## Exercise requirements
Using the records below, repeat exactly the lines from the one holding "Where should I click to: Click the search" through the one holding "The width and height of the screenshot is (515, 343).", both ends included, and no others.

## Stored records
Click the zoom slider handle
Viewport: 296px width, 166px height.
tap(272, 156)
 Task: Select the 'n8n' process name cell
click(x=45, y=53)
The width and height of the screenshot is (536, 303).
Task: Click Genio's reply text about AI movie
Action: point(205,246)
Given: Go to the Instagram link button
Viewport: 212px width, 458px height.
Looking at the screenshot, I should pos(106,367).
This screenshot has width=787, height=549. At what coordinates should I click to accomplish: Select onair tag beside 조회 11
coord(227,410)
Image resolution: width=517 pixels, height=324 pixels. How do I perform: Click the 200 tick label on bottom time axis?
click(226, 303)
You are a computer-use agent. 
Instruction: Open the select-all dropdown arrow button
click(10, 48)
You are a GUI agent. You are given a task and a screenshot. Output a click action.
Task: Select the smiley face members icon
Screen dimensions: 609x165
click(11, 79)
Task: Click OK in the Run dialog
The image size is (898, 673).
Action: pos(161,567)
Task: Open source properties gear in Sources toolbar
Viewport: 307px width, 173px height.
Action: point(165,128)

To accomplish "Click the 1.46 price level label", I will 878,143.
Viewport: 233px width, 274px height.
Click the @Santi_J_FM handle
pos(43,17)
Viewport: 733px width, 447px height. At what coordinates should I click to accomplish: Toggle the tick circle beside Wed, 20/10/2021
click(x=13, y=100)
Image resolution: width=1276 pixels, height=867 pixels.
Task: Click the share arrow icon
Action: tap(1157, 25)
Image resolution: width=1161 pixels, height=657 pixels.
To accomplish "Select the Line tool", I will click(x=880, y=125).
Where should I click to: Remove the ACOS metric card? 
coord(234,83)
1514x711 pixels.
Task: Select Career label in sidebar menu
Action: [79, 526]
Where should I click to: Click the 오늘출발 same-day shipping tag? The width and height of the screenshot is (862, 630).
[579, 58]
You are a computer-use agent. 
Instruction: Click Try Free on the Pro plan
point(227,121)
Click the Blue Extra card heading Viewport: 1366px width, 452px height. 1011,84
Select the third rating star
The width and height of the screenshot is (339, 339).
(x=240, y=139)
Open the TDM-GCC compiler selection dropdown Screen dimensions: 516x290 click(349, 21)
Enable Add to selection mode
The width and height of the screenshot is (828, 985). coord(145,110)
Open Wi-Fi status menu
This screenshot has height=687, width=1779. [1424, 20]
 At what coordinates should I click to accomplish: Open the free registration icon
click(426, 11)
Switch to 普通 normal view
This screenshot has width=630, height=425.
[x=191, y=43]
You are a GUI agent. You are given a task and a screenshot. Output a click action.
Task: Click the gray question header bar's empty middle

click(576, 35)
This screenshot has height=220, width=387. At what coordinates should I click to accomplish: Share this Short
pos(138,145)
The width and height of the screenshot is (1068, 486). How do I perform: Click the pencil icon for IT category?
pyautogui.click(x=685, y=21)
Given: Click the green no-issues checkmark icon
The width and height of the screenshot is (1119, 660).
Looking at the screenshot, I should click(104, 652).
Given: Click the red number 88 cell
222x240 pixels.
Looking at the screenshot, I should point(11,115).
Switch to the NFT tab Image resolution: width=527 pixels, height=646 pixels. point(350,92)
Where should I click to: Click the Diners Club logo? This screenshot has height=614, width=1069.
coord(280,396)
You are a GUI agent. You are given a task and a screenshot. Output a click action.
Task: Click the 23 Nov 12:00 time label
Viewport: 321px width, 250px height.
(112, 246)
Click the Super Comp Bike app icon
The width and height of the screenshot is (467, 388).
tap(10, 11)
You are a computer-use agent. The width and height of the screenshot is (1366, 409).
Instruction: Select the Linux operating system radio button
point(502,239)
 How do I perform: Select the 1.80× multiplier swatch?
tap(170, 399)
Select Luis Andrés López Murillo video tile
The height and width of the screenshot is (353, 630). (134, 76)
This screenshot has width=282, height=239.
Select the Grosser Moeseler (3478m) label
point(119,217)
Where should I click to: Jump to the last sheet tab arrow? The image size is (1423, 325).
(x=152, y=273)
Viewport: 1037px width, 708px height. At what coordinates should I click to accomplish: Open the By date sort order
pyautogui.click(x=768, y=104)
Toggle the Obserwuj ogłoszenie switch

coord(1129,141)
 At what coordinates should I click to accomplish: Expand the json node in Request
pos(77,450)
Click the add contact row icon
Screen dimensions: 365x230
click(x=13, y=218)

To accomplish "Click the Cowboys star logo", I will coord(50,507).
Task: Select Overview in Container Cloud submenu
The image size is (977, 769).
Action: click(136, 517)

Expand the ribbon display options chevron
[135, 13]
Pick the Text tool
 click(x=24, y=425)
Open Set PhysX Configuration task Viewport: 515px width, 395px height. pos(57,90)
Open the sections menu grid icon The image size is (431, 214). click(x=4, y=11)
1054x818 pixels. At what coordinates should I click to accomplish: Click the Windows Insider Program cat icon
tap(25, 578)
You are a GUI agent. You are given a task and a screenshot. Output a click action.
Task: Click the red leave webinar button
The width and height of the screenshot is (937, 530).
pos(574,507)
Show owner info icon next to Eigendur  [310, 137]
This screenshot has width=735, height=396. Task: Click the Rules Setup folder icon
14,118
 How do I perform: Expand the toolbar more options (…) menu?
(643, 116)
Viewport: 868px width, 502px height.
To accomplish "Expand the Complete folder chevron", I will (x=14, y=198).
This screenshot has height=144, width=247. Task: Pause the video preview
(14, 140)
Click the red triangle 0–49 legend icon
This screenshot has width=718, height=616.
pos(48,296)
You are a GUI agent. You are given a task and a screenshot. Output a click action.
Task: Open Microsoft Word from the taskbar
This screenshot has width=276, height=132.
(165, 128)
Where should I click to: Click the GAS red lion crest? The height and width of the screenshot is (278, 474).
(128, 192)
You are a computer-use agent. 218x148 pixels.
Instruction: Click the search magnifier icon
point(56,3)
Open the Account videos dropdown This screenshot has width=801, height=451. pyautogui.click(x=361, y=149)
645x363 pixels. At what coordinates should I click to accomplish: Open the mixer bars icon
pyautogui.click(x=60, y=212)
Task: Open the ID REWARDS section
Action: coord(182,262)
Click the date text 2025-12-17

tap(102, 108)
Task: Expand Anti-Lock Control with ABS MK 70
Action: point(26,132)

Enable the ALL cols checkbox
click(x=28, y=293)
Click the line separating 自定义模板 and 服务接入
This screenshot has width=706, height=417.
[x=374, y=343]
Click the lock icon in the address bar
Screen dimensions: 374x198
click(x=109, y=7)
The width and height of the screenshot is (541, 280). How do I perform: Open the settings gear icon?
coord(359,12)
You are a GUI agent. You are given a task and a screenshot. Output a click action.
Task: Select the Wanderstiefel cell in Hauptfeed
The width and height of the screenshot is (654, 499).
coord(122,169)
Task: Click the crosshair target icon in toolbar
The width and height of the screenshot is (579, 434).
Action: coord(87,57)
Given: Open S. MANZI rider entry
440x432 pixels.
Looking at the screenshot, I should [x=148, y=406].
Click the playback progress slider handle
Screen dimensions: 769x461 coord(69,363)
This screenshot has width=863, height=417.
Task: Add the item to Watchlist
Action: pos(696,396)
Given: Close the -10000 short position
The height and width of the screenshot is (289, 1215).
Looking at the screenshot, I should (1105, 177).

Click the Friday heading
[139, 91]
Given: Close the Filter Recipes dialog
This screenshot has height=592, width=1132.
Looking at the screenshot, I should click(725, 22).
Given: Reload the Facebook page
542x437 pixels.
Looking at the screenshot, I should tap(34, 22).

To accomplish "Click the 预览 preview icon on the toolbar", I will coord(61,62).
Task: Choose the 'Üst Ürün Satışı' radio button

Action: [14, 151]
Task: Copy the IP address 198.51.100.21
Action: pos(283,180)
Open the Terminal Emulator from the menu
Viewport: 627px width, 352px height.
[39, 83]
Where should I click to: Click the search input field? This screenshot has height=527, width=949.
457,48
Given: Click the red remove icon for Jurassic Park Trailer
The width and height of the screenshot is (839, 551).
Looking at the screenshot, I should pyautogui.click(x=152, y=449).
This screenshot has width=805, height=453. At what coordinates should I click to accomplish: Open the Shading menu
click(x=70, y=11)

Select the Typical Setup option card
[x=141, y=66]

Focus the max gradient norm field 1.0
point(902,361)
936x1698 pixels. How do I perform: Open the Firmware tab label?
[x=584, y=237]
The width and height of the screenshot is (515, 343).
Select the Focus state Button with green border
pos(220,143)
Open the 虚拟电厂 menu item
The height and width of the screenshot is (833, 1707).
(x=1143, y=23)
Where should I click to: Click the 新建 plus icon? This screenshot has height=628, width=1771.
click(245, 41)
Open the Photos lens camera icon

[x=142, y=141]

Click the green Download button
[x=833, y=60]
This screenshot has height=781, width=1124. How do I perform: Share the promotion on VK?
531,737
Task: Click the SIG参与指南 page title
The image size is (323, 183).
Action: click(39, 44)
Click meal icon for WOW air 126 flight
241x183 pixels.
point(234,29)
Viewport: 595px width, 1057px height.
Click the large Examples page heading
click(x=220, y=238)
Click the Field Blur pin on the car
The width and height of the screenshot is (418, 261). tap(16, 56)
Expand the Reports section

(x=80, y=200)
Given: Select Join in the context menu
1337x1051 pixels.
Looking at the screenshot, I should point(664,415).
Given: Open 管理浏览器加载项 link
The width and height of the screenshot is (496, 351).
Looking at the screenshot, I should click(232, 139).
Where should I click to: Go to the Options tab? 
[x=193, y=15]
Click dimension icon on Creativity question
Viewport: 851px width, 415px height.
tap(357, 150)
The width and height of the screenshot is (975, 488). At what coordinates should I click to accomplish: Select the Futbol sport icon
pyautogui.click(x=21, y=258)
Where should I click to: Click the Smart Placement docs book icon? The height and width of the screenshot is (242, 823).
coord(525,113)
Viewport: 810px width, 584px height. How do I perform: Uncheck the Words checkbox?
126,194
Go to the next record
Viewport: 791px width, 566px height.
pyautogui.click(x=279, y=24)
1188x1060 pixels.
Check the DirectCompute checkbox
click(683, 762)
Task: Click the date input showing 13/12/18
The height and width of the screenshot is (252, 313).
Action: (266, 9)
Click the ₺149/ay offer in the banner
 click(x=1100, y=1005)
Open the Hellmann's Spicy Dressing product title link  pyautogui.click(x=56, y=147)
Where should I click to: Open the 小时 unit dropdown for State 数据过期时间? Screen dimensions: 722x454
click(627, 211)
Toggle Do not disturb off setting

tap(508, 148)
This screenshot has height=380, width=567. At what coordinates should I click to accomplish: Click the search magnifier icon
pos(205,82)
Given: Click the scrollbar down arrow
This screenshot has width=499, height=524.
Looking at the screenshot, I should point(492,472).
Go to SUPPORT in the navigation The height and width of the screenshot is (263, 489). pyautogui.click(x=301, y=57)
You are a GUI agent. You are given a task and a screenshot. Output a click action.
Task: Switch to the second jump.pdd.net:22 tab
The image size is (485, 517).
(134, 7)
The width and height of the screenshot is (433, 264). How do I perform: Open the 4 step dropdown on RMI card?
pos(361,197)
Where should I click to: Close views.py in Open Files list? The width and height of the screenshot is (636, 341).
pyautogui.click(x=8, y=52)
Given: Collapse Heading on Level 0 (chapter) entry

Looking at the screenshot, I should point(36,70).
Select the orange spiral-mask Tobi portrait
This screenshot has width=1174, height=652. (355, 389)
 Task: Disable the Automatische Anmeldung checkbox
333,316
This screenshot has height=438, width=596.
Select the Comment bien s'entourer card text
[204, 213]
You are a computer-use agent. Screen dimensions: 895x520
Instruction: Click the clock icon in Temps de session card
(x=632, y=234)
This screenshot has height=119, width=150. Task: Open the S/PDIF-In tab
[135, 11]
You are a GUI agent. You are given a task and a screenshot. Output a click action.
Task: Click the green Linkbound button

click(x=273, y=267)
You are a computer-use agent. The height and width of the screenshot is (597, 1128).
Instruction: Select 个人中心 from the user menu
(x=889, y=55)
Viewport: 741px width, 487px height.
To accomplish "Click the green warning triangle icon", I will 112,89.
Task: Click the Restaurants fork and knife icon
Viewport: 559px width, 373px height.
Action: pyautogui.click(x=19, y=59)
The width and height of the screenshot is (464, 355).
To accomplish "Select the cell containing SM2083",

## Result for this exercise
Where should I click to: Click the search input field? This screenshot has height=527, width=949.
457,48
Given: Click the red remove icon for Jurassic Park Trailer
The width and height of the screenshot is (839, 551).
Looking at the screenshot, I should pyautogui.click(x=152, y=449).
This screenshot has width=805, height=453. At what coordinates should I click to accomplish: Open the Shading menu
click(x=70, y=11)

Select the Typical Setup option card
[x=141, y=66]

Focus the max gradient norm field 1.0
point(902,361)
936x1698 pixels. How do I perform: Open the Firmware tab label?
[x=584, y=237]
The width and height of the screenshot is (515, 343).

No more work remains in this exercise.